Perché alla fine, “My generation”, non parla (solo) di musica, ma di “commercializzazione della cultura”, come sottolinea Moby in una delle tante interviste presenti nel filmato. E soprattutto parla di come i giovani d’oggi siano sì più disillusi nell’accettare il marketing selvaggio, ma anche come possano reagire in maniera scomposta, se provocati: tra le immagini più belle e inquietanti di questo documentario ci sono quelle degli incendi e delle rivolte che chiusero l’edizione del 1999. Apparentemente una sorta di ribellione contro il “vendere, vendere, vendere!”, che è stato il motto delle due edizioni degli anni ’90. Un altro dato interessante: il Woodstock del 1994 venne salutato come un successo artistico; ma fu comunque un flop commerciale, nonostante le sponsorizzazioni, il merchandising ed il marketing onnipresente. La Polygram fu coinvolta nella produzione dell’evento, e quindi nel flop: tutti le persone della casa discografica che fecero parte del progetto vennero licenziate o se andarono nel giro di sei mesi.

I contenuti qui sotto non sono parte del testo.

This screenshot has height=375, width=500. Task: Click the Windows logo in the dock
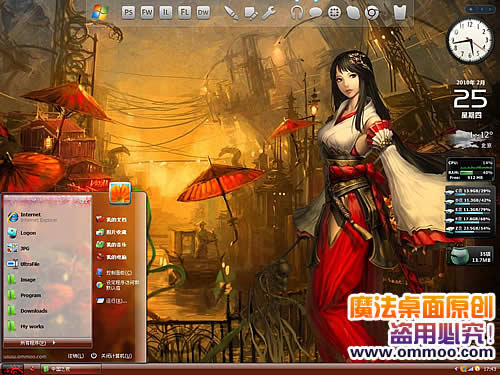pos(100,13)
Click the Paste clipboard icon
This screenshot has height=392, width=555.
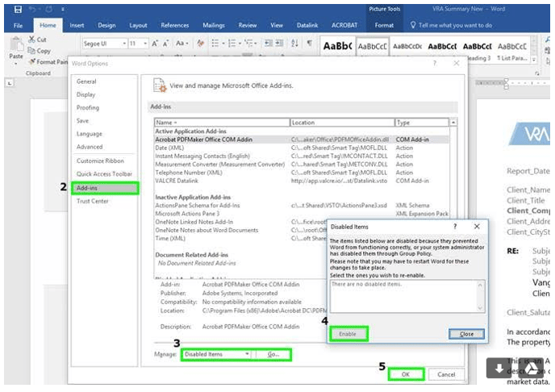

“My generation” ha la classica struttura documentaristica del “rockumentary”: riprese, interviste alla “gente” e ai protagonisti –musicali e organizzativi -, canzoni. E’ centrato soprattutto sui Woodostock '94 e '99 e sul protagonista assoluto: quel Michael Lang che nel ‘69 come nel ’94 e nel ’99 è stato il deus ex-machina dell'evento.
Forse l’utente medio di questo genere di film si aspetta di vedere un po’ di musica in più (in realtà qua ci sono solo ampi spezzoni, quasi mai brani interi). Ma alla fine la musica, le canzoni, sono solo una scusa per parlare d’altro: sopravviverà il pubblico della musica, sopravviverà la musica alla commercializzazione selvaggia? La risposta, come diceva qualcuno, soffia nel vento.